IL-1-induced Bhlhe40 identifies pathogenic TH cells in a model of autoimmune neuroinflammation

Abstract

Abstract The features that define autoreactive TH cell pathogenicity remain obscure. We have previously shown that TH cells require the transcription factor Bhlhe40 to mediate experimental autoimmune encephalomyelitis (EAE), a mouse model of multiple sclerosis. Here, using Bhlhe40-EGFP reporter mice and analyzing both polyclonal and TCR transgenic CD4+ T cells, we found that Bhlhe40 expression was heterogeneous after EAE induction.
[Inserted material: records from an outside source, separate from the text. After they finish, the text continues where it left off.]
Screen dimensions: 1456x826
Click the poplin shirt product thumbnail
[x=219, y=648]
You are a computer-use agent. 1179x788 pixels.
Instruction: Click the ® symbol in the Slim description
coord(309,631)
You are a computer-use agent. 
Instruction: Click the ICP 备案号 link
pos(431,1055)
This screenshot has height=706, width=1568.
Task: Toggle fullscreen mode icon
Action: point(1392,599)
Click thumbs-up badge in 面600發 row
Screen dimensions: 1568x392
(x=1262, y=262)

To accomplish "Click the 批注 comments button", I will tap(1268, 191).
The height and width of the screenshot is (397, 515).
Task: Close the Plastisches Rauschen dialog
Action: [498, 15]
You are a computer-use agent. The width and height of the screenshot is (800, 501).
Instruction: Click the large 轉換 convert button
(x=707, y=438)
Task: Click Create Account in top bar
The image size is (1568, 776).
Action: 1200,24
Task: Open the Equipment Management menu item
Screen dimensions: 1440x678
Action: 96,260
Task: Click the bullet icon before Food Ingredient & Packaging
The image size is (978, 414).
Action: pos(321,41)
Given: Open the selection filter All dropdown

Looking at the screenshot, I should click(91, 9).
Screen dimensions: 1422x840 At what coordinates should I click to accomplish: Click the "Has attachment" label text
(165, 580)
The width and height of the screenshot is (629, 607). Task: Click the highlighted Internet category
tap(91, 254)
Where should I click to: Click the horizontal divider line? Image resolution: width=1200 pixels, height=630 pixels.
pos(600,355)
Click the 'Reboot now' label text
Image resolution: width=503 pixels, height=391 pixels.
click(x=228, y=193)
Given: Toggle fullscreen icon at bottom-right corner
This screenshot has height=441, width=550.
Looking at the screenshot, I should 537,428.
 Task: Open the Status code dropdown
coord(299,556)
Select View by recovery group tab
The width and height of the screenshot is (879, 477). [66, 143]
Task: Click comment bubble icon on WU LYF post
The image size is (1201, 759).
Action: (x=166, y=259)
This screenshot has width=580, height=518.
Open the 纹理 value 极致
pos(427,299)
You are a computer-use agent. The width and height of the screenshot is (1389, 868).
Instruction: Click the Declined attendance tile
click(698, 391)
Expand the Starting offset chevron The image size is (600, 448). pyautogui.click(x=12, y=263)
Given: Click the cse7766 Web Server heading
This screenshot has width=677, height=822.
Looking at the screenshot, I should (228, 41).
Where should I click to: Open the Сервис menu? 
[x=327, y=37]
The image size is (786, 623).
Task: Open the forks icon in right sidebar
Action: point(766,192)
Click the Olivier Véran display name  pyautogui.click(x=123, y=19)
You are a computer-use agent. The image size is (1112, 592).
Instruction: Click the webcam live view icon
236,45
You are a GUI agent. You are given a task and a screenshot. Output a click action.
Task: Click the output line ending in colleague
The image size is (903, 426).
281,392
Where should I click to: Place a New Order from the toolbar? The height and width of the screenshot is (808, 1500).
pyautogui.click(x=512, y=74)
Bhlhe40-expressing CD4+ T cells displayed marked production of IFN-γ, IL-17A, and GM-CSF, while exhibiting reduced expression of the anti-inflammatory cytokine IL-10 and the regulatory T cell transcription factor Foxp3. In adoptive transfer EAE models Bhlhe40-deficient TH1 and TH17 cells were both nonencephalitogenic. Pertussis toxin (PTX), a classical coadjuvant for actively induced EAE, promoted IL-1β production by myeloid cells in the draining lymph node and served as a strong stimulus for Bhlhe40 expression in TH cells. Furthermore, PTX coadjuvanticity was Bhlhe40 dependent. IL-1β induced Bhlhe40 expression in polarized TH17 cells, and Bhlhe40-expressing cells exhibited an encephalitogenic transcriptional signature. In vivo, IL-1R signaling was required for full Bhlhe40 expression by TH cells after immunization. Overall, we demonstrate that Bhlhe40 expression identifies encephalitogenic TH cells and define a PTX-IL-1-Bhlhe40 pathway active in EAE.